_Task goal_: In the records below, find the line that contains "fabricant de mercure liquide" and the line that contains "De gros (21, 2447)". Set down exactly those lines and every line between them, and nothing more.

(Dataset entries)
◇ ◇ ◇

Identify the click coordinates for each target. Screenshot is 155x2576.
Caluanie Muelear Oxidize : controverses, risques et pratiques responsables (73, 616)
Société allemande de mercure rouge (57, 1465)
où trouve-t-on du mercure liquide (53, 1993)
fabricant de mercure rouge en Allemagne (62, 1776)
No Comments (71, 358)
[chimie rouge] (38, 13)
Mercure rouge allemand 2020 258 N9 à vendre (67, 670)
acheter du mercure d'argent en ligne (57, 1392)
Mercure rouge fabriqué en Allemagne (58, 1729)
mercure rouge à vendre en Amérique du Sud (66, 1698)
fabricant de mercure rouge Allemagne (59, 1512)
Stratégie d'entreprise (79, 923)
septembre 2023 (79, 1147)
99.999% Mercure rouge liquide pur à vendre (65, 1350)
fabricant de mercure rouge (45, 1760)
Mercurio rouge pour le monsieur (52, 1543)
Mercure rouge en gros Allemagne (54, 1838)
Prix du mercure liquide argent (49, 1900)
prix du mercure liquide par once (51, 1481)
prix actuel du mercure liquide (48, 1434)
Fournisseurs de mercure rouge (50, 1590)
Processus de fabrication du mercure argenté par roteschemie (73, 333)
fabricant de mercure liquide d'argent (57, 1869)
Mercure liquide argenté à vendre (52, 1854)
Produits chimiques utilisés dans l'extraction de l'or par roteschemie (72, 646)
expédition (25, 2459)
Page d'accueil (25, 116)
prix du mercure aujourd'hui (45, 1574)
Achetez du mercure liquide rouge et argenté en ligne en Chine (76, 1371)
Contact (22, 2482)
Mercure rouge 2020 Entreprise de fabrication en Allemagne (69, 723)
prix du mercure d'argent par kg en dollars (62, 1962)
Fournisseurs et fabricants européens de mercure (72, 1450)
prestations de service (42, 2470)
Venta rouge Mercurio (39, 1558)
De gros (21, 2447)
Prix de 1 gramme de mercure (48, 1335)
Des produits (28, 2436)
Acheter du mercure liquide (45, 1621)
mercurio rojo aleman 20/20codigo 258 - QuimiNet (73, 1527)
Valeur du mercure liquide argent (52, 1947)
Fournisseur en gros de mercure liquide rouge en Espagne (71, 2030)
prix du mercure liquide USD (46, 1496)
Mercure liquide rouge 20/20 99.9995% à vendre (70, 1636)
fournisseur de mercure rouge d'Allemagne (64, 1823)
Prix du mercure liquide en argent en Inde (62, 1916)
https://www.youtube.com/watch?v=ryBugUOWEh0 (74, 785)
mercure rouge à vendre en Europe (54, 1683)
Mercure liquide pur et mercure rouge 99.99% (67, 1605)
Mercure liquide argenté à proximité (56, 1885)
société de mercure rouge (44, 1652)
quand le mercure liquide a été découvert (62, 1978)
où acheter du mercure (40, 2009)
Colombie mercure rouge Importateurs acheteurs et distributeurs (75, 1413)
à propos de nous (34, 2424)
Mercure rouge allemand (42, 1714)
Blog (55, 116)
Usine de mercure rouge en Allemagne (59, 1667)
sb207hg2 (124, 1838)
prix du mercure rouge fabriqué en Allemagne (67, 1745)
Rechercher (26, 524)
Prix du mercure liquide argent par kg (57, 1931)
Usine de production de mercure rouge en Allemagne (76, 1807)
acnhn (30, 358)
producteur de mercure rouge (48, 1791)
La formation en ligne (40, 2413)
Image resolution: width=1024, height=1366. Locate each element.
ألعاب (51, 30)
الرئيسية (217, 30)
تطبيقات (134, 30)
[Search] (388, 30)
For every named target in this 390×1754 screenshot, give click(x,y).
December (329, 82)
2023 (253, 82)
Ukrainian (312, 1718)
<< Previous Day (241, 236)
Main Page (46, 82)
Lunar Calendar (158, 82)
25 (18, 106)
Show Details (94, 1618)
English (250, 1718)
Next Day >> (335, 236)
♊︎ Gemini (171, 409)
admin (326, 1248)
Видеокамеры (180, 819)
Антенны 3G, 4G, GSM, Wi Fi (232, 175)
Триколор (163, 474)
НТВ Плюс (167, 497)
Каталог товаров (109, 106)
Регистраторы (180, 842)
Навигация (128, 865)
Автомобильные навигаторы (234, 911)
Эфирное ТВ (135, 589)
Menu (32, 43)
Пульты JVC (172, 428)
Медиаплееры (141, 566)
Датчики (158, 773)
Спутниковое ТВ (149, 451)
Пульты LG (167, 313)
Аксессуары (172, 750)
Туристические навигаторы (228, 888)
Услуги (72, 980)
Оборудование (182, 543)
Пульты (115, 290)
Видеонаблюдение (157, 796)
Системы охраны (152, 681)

◇ ◇ ◇

_Response box_:
fabricant de mercure liquide d'argent (57, 1869)
Mercure liquide argenté à vendre (52, 1854)
Produits chimiques utilisés dans l'extraction de l'or par roteschemie (72, 646)
expédition (25, 2459)
Page d'accueil (25, 116)
prix du mercure aujourd'hui (45, 1574)
Achetez du mercure liquide rouge et argenté en ligne en Chine (76, 1371)
Contact (22, 2482)
Mercure rouge 2020 Entreprise de fabrication en Allemagne (69, 723)
prix du mercure d'argent par kg en dollars (62, 1962)
Fournisseurs et fabricants européens de mercure (72, 1450)
prestations de service (42, 2470)
Venta rouge Mercurio (39, 1558)
De gros (21, 2447)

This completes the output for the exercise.